Exercise requirements:
Starting at the first line of the records below, transcribe each line exactly, ending with the line that contains "Expand all sections".

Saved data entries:
◇ ◇ ◇ ◇ ◇

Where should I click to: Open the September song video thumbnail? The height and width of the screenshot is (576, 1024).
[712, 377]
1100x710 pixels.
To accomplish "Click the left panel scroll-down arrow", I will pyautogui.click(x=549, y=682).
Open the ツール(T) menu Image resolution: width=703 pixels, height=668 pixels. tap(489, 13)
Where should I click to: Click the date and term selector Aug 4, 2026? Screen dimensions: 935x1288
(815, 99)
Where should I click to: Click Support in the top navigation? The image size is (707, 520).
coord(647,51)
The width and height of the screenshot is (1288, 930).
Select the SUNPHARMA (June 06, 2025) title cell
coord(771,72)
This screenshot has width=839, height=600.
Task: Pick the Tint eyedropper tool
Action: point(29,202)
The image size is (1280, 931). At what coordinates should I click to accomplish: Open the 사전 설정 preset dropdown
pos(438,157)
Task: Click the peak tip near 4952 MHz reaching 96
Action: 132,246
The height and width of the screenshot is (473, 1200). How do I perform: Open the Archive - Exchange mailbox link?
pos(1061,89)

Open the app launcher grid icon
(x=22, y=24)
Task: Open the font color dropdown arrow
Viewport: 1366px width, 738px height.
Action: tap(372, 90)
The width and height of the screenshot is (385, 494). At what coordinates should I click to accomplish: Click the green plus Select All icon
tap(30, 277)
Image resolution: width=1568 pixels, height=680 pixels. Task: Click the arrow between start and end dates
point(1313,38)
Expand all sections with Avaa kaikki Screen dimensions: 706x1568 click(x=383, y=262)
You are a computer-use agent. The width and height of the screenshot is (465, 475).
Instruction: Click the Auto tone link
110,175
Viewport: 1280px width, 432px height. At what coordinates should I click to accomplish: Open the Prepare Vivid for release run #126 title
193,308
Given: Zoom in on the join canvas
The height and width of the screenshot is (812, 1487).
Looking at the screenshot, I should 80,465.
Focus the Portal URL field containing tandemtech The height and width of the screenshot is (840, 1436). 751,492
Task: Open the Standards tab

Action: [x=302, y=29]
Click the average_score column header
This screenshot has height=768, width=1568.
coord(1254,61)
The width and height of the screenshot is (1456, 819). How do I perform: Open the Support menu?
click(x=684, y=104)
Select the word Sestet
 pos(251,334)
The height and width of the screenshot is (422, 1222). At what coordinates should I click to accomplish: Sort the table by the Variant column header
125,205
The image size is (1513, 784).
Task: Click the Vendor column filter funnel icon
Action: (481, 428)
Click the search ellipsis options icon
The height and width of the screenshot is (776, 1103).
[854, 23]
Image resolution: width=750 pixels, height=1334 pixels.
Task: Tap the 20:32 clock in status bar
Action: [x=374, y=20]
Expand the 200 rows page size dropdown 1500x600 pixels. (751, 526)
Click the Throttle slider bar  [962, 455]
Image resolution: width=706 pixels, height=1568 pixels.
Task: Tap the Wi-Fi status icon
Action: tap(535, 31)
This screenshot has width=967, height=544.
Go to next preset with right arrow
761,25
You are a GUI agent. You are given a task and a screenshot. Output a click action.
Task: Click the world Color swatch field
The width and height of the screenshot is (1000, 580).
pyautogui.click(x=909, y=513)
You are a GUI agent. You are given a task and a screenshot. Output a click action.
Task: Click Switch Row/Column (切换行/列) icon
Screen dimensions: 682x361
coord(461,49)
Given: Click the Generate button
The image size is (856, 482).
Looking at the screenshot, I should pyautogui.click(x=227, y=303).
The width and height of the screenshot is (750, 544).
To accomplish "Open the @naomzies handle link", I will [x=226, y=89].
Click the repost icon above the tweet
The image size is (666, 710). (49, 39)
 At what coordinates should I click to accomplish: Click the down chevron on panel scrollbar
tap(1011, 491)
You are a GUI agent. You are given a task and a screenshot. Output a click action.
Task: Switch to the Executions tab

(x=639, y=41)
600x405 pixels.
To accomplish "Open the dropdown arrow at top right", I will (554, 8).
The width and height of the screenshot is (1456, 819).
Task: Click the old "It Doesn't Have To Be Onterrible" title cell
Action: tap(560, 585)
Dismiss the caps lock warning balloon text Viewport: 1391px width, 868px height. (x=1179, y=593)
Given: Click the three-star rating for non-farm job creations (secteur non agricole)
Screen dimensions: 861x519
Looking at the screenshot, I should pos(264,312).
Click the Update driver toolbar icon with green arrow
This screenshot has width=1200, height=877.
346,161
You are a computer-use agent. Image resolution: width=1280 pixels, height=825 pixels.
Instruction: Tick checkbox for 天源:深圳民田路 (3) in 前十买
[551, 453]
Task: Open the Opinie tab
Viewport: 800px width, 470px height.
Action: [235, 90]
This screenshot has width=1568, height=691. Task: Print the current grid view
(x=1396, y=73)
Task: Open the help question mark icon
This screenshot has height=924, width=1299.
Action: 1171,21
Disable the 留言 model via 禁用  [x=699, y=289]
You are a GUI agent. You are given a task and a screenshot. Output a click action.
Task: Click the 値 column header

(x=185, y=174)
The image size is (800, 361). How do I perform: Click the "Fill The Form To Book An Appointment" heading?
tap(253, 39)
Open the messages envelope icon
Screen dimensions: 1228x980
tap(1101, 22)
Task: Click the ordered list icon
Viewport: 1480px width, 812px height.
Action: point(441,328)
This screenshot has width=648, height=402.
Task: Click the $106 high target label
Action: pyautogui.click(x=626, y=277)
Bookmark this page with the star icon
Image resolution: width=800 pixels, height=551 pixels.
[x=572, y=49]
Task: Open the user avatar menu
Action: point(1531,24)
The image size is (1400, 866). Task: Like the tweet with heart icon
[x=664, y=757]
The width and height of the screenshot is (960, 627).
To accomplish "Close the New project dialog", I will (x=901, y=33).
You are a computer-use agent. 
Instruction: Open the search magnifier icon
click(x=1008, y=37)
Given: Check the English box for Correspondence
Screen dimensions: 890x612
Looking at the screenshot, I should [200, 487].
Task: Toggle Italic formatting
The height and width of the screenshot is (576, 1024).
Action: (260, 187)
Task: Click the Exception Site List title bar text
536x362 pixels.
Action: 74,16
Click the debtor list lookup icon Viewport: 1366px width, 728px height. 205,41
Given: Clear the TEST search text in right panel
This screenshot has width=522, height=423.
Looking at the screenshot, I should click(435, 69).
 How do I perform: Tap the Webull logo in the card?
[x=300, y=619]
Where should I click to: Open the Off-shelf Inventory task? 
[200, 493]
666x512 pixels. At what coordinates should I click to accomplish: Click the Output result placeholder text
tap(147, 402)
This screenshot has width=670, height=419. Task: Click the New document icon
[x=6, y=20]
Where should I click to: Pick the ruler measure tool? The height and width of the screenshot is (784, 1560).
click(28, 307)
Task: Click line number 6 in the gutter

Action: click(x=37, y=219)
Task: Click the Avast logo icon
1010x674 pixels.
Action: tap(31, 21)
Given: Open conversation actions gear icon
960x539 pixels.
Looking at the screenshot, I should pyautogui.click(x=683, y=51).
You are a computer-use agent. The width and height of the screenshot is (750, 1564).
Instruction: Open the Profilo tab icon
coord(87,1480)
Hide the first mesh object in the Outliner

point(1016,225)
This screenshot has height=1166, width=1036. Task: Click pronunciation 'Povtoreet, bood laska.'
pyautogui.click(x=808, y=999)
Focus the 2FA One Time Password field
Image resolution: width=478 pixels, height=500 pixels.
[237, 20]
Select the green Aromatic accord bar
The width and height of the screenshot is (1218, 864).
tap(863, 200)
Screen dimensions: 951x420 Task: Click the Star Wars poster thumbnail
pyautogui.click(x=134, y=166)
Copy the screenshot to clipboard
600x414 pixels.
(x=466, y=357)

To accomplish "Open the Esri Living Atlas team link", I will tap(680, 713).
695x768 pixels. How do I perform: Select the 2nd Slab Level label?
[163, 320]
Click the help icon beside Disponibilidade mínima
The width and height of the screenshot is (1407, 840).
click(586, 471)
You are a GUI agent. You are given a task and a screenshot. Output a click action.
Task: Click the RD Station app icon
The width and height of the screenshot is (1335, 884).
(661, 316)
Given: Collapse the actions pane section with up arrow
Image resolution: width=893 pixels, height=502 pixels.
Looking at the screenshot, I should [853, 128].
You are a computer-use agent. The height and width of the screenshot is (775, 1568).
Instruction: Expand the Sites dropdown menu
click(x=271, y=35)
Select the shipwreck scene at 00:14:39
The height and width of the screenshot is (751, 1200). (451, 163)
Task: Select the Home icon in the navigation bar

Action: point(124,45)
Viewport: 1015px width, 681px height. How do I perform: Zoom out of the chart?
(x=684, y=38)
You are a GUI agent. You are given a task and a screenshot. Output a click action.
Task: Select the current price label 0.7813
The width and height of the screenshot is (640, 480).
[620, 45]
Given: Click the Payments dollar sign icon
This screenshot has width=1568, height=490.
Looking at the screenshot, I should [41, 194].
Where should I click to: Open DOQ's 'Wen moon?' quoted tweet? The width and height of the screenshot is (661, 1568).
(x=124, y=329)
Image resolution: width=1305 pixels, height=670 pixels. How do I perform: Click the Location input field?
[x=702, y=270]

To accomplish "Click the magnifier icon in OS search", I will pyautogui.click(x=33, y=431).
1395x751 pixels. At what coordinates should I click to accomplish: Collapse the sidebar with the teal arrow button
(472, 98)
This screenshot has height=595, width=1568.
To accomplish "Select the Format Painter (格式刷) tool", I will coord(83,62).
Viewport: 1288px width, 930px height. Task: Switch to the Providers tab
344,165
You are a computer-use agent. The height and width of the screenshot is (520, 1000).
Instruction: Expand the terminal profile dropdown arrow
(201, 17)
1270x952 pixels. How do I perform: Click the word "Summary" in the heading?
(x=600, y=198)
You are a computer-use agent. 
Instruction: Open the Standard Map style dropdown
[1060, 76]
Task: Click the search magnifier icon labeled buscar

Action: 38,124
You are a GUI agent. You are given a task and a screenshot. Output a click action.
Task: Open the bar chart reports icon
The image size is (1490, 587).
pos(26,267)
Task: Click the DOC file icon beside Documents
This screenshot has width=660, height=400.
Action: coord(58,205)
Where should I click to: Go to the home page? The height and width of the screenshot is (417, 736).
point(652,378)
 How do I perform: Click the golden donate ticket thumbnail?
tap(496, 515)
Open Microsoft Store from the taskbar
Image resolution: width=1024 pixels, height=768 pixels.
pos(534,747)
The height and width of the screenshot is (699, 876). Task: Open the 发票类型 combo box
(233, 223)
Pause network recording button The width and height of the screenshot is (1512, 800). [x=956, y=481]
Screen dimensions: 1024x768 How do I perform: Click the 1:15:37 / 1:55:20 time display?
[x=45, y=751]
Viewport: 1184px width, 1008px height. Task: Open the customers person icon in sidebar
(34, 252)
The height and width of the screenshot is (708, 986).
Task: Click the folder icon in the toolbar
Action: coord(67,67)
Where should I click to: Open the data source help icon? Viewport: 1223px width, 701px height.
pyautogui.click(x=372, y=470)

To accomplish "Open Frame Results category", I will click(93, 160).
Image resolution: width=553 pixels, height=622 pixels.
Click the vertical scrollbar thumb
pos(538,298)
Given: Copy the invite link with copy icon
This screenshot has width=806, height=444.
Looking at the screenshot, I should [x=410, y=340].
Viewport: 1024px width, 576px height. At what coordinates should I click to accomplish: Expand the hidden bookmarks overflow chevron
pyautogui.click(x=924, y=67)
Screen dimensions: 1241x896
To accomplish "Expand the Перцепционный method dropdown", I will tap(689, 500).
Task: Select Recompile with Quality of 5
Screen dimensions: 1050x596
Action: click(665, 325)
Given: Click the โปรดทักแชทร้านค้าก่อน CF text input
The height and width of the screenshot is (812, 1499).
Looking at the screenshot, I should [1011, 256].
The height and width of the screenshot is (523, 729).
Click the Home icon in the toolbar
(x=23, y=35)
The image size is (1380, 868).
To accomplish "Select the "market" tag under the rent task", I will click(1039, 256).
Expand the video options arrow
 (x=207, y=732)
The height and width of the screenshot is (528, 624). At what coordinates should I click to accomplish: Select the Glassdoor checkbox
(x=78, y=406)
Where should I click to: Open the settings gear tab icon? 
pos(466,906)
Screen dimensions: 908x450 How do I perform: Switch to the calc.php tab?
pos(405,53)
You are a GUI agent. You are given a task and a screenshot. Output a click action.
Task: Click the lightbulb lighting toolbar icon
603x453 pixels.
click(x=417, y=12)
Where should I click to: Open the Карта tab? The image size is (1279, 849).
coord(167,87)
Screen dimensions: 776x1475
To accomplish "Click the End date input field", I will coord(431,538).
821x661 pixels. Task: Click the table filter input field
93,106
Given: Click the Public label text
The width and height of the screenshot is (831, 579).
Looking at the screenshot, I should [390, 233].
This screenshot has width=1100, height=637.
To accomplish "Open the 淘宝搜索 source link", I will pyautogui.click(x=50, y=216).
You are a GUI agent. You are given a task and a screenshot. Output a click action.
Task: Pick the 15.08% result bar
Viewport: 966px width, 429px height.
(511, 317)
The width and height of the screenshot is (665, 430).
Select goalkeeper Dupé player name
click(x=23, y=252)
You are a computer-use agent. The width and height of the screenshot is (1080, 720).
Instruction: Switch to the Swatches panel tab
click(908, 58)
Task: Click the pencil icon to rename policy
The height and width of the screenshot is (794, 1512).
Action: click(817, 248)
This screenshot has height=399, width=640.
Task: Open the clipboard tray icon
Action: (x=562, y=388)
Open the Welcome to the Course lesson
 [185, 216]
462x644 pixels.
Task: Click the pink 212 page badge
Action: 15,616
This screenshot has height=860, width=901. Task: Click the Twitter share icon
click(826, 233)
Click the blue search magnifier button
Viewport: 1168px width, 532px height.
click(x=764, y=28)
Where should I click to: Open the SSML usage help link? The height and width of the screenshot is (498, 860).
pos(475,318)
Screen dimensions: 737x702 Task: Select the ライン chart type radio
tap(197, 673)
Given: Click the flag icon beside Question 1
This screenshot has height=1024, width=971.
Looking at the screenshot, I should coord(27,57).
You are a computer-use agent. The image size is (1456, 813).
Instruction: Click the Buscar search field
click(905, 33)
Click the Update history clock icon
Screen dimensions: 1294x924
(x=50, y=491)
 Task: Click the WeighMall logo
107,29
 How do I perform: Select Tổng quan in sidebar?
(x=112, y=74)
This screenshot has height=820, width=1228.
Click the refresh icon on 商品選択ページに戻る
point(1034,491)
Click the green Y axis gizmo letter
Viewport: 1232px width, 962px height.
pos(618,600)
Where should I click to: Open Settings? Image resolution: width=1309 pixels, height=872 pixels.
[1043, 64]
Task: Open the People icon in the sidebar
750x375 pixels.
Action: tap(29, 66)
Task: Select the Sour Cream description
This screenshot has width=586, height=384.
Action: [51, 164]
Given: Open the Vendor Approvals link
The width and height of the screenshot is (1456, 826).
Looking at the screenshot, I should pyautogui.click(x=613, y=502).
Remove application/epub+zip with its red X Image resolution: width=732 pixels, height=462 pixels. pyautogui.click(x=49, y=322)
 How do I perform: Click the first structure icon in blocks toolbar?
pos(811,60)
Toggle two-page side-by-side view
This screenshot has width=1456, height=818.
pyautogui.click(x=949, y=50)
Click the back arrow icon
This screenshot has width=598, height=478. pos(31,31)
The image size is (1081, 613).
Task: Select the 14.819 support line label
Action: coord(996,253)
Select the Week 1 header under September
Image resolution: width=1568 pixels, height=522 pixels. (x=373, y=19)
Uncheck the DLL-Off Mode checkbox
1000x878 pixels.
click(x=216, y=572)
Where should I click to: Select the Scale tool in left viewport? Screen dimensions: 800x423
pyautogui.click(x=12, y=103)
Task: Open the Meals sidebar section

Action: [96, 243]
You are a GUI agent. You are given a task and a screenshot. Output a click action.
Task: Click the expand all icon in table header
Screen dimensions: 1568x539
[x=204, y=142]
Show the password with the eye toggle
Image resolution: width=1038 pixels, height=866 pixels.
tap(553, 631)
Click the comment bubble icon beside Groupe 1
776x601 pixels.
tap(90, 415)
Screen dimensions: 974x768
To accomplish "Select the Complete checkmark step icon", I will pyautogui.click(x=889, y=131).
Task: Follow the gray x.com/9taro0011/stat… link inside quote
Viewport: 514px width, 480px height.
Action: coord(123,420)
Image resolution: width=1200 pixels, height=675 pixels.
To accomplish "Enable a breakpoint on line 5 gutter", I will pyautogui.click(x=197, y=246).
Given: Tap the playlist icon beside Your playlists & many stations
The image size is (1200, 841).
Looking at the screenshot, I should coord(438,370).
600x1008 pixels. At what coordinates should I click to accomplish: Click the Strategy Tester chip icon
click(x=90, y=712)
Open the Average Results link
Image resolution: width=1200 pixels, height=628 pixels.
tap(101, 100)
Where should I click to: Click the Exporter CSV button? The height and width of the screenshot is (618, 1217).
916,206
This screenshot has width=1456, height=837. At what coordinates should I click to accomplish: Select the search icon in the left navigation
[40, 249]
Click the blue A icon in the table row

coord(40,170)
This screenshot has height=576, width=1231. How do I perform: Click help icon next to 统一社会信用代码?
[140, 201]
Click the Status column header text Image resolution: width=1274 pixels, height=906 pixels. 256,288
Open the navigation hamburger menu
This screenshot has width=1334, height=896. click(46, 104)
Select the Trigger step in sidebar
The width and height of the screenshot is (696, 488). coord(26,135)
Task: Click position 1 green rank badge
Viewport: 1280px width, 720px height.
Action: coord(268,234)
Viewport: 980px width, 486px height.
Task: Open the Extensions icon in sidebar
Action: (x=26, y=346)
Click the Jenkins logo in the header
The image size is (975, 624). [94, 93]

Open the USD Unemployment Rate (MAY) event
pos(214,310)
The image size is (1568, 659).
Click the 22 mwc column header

◇ ◇ ◇ ◇ ◇

Result below:
Where should I click to: Open the September song video thumbnail? The height and width of the screenshot is (576, 1024).
[712, 377]
1100x710 pixels.
To accomplish "Click the left panel scroll-down arrow", I will pyautogui.click(x=549, y=682).
Open the ツール(T) menu Image resolution: width=703 pixels, height=668 pixels. tap(489, 13)
Where should I click to: Click the date and term selector Aug 4, 2026? Screen dimensions: 935x1288
(815, 99)
Where should I click to: Click Support in the top navigation? The image size is (707, 520).
coord(647,51)
The width and height of the screenshot is (1288, 930).
Select the SUNPHARMA (June 06, 2025) title cell
coord(771,72)
This screenshot has width=839, height=600.
Task: Pick the Tint eyedropper tool
Action: point(29,202)
The image size is (1280, 931). At what coordinates should I click to accomplish: Open the 사전 설정 preset dropdown
pos(438,157)
Task: Click the peak tip near 4952 MHz reaching 96
Action: 132,246
The height and width of the screenshot is (473, 1200). How do I perform: Open the Archive - Exchange mailbox link?
pos(1061,89)

Open the app launcher grid icon
(x=22, y=24)
Task: Open the font color dropdown arrow
Viewport: 1366px width, 738px height.
Action: tap(372, 90)
The width and height of the screenshot is (385, 494). At what coordinates should I click to accomplish: Click the green plus Select All icon
tap(30, 277)
Image resolution: width=1568 pixels, height=680 pixels. Task: Click the arrow between start and end dates
point(1313,38)
Expand all sections with Avaa kaikki Screen dimensions: 706x1568 click(x=383, y=262)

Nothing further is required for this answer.